Extracted material ->
......

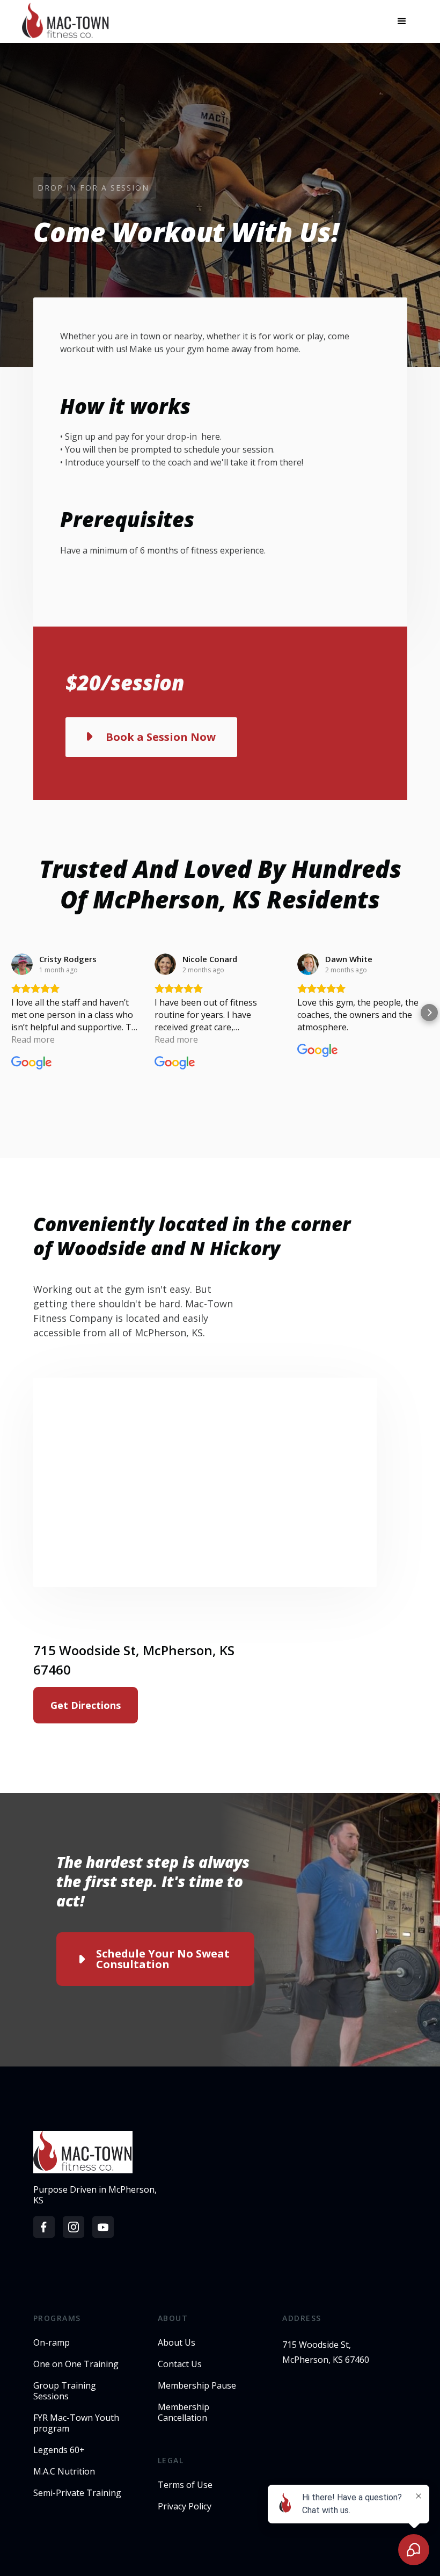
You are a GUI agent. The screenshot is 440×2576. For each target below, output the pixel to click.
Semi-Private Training (77, 2492)
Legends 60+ (59, 2449)
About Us (176, 2342)
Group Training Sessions (64, 2391)
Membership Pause (197, 2385)
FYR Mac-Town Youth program (76, 2423)
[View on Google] (22, 964)
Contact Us (180, 2364)
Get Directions (85, 1705)
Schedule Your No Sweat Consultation (163, 1958)
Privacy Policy (184, 2506)
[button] (402, 21)
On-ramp (51, 2342)
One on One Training (76, 2364)
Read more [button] (33, 1039)
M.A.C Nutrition (64, 2471)
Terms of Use (185, 2484)
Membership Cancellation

......

What to work on ->
Return each line of the data where the word "Training" appears.

The answer ->
Semi-Private Training (77, 2492)
Group Training Sessions (64, 2391)
One on One Training (76, 2364)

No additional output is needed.